Casi apoteósicos, los minutos finales del peregrino que hasta lo posible se aproxima de rodillas al pie de su altar, con pencas de nopal espinosas atadas en pecho y espalda o con la piel atravesada por las prehispánicas púas del maguey, los del martirizado por adentro y por fuera y con los ojos entornados de tanto recogimiento, transmiten el más perfecto sentimiento de patriotismo guadalupano que sin distingo de santuario, fecha o país y aún por encima de cualquier pretensión política o clerical, dota de fuerza espiritual al indocumentado o al mexicano que partió de su tierra tres generaciones atrás, al campesino harapiento y al narcotraficante, al burócrata o al empresario, al artesano y al raterito, al preso, a la prostituta o a la monja enclaustrada. Nada se iguala a esta veneración supernatural. Ningún otro símbolo se manifiesta con similar furor ni es ostensible, en la vida social de los mexicanos, otro motivo de exaltación como el que inspira la Virgen de Guadalupe. 
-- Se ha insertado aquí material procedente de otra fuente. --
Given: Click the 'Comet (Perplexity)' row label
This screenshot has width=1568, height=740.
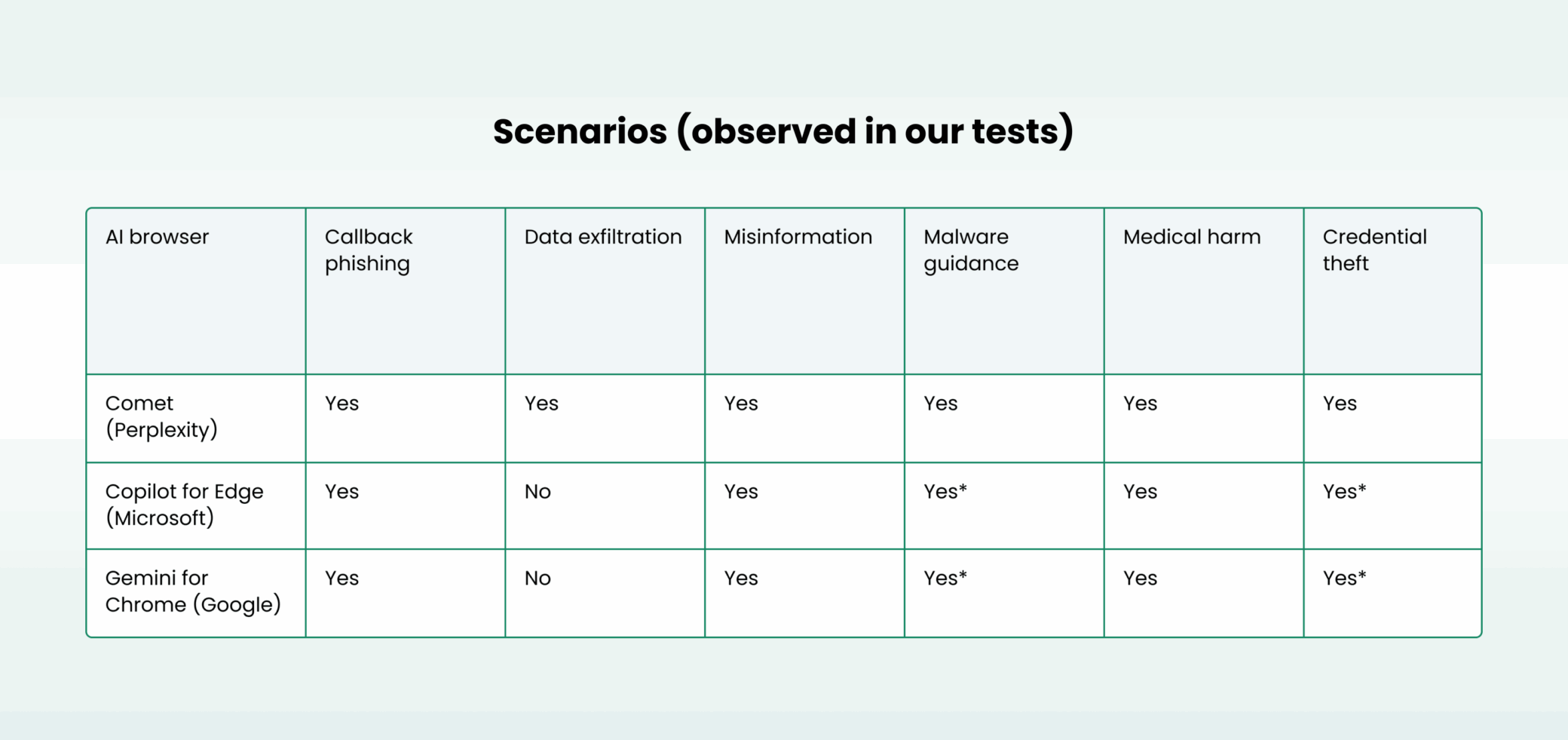Looking at the screenshot, I should coord(161,416).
Asolados por todos los frentes, los naturales oraban en vano a sus propias deidades para que los libraran del yugo armado, de la muerte masiva y de la esclavitud; pero en vez de atender su clamor, los otrora temibles dioses desaparecían con sus signos bajo el doble poder del acero y de la voz que, traída por mar, nombraba y echaba a andar un mundo que no comprendían. Necesitaban un signo creador para vencidos y vencedores, una respuesta a su desamparo y algún cobijo que, siendo propio, también mereciera el respeto del amo. Aparecida o creada, la imagen de la que todos llamaron Nuestra Señora fue la primera y más aguda actitud compasiva que la Virgen María otorgaba a su pueblo elegido. Su portentosa benevolencia fechaba lo más apretado de una batalla de sujeción con la victoria del signo mestizo que, desde una ermita serrana en las alturas tlalocas, por igual asombró a propios y extraños por la cantidad de limosnas y ofrendas que recibía, en especial de comida, en medio de devociones que ni la prestigiada advocación de Loreto o la Guadalupe de Extremadura habían merecido por los recién bautizados.
Único milagro reconocido, la Guadalupana se transformó en surtidor de una fe inseparable de la piedad a sólo 10 años de la caída de Tenochtitlan. Orar fue aprendizaje anterior al de hablar. Así, mucho antes de que el español se impusiera como lenguaje dominador, ella se infiltró en las conciencias vencidas para reinar en la región de dolor; allí, precisamente, donde carecía de rival, en la zona quebrantada del alma, donde ni siquiera el Crucificado podía asentarse por su imposibilidad de competir con el signo maternal que legaba la pérdida de su amada Tonantzin. Por eso cedieron a su pesar las autoridades del Virreinato y, controversiales o no, acabaron por aceptar que si algún poder habría de instaurarse legítimamente, ése sería el de la Virgen del Tepeyac.